SET EXERCISE: Copy out the items from the line containing "This screenshot has height=712, width=1496." up to and including the last line of the items. Multiply every coordinate in the answers by 0.8 and round it to a whole number, with halves rounded up, leaving all other lines and numbers unchanged.

# DATA ROWS start

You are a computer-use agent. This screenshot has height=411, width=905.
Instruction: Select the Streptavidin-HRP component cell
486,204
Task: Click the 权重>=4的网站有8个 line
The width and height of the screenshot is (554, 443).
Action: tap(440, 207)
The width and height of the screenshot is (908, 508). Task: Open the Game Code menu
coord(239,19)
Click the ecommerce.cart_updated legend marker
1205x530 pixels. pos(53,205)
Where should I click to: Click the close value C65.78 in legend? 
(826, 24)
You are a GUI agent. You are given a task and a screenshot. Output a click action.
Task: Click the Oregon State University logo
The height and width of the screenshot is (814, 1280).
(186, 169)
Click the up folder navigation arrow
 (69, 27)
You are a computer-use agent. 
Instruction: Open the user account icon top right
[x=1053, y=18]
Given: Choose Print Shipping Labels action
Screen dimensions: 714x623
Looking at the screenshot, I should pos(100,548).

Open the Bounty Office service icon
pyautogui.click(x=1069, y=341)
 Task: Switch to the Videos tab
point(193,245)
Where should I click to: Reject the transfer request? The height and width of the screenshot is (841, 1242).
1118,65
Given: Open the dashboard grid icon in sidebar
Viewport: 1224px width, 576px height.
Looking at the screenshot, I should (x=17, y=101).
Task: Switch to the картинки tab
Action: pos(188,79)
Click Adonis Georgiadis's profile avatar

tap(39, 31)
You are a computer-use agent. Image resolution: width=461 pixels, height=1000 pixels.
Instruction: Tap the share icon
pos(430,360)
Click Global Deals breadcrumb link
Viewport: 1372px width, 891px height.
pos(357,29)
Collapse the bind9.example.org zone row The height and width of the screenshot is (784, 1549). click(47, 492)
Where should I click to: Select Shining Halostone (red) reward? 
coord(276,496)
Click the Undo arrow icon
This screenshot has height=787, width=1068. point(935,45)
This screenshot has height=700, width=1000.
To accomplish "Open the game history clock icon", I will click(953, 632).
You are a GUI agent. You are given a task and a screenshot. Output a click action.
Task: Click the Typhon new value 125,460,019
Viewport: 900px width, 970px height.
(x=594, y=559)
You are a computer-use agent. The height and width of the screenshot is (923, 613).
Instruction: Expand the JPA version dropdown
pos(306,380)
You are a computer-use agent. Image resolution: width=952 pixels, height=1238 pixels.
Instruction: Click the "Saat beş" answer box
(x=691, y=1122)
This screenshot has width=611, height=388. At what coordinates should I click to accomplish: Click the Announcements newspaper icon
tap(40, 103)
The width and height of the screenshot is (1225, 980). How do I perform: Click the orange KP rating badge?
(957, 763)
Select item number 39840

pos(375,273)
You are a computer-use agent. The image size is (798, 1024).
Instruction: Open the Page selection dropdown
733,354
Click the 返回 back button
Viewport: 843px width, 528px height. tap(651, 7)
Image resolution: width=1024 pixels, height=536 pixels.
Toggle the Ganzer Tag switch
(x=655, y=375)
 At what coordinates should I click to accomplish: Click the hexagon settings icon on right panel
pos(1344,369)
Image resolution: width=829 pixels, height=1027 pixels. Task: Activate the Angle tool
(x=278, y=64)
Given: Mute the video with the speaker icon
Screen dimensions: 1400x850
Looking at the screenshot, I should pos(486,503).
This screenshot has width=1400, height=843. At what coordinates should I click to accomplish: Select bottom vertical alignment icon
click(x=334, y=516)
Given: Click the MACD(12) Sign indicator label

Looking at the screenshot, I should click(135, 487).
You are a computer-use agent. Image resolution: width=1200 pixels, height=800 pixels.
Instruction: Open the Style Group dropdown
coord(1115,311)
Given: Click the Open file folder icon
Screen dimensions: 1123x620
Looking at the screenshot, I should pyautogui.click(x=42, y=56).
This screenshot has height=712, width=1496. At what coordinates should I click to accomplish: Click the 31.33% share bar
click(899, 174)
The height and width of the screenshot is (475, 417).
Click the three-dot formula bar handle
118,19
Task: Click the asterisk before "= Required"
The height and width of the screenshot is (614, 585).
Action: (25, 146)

# DATA ROWS end

RESULT FOR THIS TASK:
This screenshot has height=712, width=1496. At what coordinates should I click to accomplish: Click the 31.33% share bar
click(719, 139)
The height and width of the screenshot is (475, 417).
Click the three-dot formula bar handle
94,15
Task: Click the asterisk before "= Required"
The height and width of the screenshot is (614, 585).
Action: (20, 117)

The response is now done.